Джек потянулся к своей дорожной сумке и выудил из нее четыре золотых скудо, завалявшихся там после того, как ему в Риме пришлось вытряхнуть Паунсу чуть ли не все свои деньги. Хотя он был уверен, что при обмене его обдерут, но ведь золото везде золото, а звон итальянских монет ничуть не хуже, чем звон португальских.
— Хватит ли этого, чтобы купить, скажем, корову?
— Корову? — рассмеялся Уорсли. — Сэр, в этой местности засуха, и по ней движется армия. Боюсь, за ту плохонькую собаку, которую все мы обгладывали вчера, Стоки выложил больше того, что у вас на ладони.
Джек почувствовал подступающую тошноту, но сумел с нею сладить.

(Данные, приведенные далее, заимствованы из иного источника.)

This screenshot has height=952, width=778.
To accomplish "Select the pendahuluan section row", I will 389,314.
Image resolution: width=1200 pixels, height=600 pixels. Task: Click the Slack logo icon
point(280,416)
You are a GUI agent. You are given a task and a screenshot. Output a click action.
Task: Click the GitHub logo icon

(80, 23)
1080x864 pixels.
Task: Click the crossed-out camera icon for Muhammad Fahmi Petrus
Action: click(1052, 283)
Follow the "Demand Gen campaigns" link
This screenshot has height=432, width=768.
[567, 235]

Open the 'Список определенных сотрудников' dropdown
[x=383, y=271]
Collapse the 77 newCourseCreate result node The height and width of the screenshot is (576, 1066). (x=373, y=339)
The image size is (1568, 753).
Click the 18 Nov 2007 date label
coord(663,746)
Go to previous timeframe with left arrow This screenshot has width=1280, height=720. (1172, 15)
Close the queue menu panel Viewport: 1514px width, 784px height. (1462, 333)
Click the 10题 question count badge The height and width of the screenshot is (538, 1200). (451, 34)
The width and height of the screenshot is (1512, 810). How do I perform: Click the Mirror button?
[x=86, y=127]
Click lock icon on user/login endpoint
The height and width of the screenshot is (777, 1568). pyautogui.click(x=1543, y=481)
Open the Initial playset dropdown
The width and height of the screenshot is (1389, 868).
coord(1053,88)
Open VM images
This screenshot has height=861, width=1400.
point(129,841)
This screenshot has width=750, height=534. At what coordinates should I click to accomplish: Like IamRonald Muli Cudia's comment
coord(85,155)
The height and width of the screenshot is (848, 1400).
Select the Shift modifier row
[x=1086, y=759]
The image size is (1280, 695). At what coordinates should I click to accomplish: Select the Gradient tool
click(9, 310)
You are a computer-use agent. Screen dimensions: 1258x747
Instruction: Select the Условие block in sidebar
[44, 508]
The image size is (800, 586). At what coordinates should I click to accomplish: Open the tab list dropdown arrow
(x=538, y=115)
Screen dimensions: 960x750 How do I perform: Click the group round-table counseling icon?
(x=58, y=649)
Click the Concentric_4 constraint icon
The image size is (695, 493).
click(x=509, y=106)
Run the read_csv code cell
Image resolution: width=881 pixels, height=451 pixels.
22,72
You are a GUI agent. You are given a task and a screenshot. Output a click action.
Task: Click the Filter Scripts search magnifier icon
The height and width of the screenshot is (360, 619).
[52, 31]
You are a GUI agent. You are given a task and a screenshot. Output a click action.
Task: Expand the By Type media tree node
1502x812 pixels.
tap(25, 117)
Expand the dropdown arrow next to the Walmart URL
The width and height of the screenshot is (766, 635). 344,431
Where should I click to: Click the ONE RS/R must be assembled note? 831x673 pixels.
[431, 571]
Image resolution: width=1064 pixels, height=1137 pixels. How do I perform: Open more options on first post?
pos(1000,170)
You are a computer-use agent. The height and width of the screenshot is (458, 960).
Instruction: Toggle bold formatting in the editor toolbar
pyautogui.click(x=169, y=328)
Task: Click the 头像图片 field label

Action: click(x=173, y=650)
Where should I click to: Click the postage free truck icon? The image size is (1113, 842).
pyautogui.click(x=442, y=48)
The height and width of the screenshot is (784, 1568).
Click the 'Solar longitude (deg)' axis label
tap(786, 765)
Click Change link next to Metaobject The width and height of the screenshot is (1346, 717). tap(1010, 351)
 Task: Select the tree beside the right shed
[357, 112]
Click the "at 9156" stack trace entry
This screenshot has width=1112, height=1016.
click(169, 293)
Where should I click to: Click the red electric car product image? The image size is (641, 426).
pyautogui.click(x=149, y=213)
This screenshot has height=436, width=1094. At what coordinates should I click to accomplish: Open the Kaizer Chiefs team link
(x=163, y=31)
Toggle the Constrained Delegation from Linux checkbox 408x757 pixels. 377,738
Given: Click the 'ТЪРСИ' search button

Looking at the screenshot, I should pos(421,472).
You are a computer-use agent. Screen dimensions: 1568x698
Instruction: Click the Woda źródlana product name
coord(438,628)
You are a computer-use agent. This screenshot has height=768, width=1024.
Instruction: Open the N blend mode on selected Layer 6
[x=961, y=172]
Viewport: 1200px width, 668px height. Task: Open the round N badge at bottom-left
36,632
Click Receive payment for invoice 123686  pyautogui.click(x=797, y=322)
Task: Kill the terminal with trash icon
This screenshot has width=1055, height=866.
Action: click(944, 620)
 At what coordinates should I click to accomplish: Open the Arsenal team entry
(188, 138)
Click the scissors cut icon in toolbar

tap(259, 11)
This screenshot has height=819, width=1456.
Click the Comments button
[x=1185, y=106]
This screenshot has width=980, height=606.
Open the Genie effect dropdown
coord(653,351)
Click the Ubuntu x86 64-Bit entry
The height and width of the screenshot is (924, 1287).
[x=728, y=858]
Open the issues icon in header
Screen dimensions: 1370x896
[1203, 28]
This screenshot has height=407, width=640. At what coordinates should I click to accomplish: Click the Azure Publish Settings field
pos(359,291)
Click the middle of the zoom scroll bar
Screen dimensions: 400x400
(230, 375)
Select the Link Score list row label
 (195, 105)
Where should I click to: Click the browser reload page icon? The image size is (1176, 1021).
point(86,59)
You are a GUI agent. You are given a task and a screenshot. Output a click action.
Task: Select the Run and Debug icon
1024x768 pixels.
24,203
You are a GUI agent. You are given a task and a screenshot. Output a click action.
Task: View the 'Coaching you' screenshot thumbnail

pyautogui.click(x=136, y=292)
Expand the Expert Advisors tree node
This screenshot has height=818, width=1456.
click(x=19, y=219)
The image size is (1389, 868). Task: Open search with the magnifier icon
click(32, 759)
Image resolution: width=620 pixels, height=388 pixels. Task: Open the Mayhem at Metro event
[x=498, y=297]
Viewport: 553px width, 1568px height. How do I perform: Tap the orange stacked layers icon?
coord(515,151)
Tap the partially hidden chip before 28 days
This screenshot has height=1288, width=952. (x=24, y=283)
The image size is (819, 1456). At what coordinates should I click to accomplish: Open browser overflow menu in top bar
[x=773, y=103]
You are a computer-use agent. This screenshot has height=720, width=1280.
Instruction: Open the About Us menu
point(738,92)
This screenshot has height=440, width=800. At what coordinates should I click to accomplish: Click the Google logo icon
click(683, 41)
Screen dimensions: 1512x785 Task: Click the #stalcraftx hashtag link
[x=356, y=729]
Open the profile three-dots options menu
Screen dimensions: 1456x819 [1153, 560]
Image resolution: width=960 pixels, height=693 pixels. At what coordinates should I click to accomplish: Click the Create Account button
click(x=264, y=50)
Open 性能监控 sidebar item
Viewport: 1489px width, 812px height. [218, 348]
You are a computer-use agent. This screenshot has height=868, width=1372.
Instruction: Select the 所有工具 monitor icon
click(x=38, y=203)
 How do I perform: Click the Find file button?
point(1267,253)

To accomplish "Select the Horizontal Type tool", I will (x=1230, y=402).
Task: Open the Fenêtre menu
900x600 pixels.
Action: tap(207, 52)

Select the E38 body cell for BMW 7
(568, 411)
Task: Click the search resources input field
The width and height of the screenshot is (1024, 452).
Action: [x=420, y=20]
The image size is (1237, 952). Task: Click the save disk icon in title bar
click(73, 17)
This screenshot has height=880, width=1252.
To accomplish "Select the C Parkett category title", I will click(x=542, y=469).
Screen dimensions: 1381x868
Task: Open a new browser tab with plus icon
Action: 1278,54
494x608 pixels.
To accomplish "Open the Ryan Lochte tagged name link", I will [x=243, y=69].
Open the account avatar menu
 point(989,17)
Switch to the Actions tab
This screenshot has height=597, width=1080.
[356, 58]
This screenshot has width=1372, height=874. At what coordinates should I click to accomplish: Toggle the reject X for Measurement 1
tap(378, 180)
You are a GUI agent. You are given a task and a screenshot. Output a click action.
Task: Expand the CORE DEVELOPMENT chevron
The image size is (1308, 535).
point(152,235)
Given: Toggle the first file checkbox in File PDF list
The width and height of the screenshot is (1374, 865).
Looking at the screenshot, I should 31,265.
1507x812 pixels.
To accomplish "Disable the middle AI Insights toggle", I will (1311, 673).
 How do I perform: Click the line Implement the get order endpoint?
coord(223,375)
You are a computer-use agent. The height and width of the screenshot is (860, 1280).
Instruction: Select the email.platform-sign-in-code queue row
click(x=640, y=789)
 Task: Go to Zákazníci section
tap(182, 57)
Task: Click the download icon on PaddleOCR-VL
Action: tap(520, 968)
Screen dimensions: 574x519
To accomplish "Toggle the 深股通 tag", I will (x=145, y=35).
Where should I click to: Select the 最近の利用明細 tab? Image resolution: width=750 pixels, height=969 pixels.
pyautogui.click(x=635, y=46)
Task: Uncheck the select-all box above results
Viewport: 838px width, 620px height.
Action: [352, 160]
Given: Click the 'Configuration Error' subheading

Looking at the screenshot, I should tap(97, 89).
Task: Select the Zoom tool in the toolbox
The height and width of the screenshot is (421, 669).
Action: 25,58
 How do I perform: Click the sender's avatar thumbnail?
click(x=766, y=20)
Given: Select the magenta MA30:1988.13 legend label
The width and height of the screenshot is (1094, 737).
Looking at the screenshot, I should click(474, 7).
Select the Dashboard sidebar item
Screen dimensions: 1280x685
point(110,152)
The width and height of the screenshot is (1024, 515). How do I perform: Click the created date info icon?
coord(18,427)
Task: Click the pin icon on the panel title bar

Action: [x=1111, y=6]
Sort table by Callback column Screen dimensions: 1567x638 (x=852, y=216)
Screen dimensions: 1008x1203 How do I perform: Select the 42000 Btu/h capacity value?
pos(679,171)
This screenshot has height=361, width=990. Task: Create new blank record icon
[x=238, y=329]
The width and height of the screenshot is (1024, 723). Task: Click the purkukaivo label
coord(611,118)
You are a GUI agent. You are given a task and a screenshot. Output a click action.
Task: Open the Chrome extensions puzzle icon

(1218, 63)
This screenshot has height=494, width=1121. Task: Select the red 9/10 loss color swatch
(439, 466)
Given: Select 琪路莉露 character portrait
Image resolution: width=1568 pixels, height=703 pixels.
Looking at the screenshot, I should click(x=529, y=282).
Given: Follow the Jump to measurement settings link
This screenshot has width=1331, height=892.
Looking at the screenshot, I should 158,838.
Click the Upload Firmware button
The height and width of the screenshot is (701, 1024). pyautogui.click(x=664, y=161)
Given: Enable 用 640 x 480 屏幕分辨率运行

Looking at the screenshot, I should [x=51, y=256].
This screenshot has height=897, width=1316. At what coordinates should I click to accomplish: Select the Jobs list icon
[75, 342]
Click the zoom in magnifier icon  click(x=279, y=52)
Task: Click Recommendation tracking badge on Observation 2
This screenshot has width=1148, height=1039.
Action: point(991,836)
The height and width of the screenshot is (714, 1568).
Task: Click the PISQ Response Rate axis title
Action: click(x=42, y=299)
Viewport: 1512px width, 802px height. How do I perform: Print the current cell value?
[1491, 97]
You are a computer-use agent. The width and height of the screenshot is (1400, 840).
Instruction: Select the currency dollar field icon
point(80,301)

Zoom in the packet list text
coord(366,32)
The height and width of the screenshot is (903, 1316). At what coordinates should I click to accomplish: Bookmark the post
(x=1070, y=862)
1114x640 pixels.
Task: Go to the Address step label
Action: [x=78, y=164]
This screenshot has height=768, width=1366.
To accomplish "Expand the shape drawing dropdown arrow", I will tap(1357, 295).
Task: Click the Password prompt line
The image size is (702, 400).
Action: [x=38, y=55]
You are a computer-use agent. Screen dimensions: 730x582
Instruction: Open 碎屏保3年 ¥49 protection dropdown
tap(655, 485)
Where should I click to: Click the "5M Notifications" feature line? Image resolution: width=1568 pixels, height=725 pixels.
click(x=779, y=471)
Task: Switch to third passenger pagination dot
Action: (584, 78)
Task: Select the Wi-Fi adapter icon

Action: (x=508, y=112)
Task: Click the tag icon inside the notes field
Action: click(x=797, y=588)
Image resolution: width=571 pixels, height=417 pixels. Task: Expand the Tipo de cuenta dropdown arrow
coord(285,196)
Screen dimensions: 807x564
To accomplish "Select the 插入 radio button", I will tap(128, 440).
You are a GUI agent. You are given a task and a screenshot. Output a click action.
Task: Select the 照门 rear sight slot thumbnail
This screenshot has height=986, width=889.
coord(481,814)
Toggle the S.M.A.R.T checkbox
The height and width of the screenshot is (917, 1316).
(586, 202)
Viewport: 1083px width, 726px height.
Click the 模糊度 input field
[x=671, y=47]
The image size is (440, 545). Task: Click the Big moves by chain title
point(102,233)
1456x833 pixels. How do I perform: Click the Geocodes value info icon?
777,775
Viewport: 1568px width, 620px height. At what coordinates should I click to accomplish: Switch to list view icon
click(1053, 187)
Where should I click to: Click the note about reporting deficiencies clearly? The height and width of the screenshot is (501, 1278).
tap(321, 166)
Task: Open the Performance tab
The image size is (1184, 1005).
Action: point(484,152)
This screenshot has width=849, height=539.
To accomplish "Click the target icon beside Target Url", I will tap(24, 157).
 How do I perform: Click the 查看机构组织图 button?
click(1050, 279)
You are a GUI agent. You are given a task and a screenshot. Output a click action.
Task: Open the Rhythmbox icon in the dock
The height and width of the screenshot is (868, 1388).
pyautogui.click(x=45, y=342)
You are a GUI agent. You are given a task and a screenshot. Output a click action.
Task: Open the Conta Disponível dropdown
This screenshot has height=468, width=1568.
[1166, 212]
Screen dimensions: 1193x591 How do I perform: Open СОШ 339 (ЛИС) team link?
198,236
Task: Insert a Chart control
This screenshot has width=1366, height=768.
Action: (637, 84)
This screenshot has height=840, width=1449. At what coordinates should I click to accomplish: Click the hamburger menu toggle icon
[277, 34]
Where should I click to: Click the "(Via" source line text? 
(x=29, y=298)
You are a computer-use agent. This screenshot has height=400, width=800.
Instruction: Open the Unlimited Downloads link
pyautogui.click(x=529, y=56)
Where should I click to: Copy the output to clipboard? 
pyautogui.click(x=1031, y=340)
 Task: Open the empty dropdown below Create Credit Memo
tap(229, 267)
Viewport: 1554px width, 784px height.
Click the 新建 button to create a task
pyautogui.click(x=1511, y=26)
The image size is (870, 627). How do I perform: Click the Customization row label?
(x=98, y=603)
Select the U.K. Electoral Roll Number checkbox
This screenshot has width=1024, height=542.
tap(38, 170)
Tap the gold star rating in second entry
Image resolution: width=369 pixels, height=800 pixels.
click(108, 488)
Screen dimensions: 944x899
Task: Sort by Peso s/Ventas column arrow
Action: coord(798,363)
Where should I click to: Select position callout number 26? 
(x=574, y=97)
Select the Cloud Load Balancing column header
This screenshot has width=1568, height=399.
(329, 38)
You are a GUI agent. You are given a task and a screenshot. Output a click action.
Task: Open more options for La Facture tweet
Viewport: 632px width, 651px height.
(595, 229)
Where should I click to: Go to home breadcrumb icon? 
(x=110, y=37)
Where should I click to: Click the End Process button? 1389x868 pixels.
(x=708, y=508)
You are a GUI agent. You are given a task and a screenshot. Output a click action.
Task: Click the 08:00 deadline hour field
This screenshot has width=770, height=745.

— И что же мне теперь делать?
— Ну… вы ведь хвастались, как проводили время в Канаде…
— Хвастался? Я помню, что упомянул о нескольких незначительных эпизодах…
— …и вовсю превозносили какого-то раскрашенного индейца, который якобы умеет выслеживать дичь «на суше, в воде и в самом воздухе»… Это ваши слова! И будто бы этот краснокожий дикарь научил вас всему, что он знает.
Ате! Он, кстати, еще учил Джека никогда не давать обещаний, которые могут отяготить его зад.
— А есть ли здесь… дичь?
— Трудно сказать. Я-то сам с Барнстэйбла, а мы там охотимся только на крабов. У нас их две разновидности. Но… — ухмыльнулся паренек, заглянул за дверь и извлек из-за нее кожаный продолговатый футляр. — Я состоял при особе покойного сэра Уильяма, и раз уж вы унаследовали все его снаряжение, значит, и эта штуковина теперь ваша. Он ею очень гордился.
Уорсли передал Джеку футляр. Тот расстегнул пряжки и ахнул, увидев превосходнейшей работы ружье. С прикладом из полированного ореха и серебряными накладками, на которых были выгравированы сцены охоты. Конструкция этого, так восхитившего его чуда, может, и не являлась новейшей, но быстрый взгляд в дуло показал, что ружье нарезное и что оно вообще лучше любого из тех, с которыми он не без успеха охотился в канадских дебрях.
— А есть для него кремень и пули?
— Как не быть, сэр.
Уорсли махнул в сторону сундука.
— А как же ты ухитрился уберечь это сокровище от его товарищей-офицеров?
— Да просто спрятал.
Джек примерил приклад к плечу.
— Сообразительный ты паренек.
— Прошу прощения, сэр, но, должно быть, крупица вышибленных мозгов сэра Уильямса перепала и мне, если вы меня понимаете. — Плут опять ухмыльнулся.
Джек рассмеялся и опустил ружье.
— Ты говорил, мы вечером выступаем. В какое время?
— Не раньше полуночи. Как говорится, «под покровом ночи». Для пущей секретности.
— Куда мы направимся?
— Это тоже секрет. Но вперед, не назад. Похоже, мы наконец отправляемся на войну, и, по правде сказать, давно пора бы. Выпивка, девки — это, конечно, дело хорошее, но солдат должен драться. Вы согласны, сэр?
Он ушел. Джек снова вскинул ружье и прицелился в ворону на соседней крыше. С осознанием происходящего пришла улыбка. По всей видимости, он заново привыкает к армейскому укладу жизни сообразно своему званию и положению, только… не очень ли быстро? Едва успел прибыть в полк и, гляди, — сумел вдрызг надраться, заключил опрометчивое пари и уже направляется на войну. Вырисовывавшемуся за всем этим портрету истинного английского джентльмена недоставало одного лишь штриха.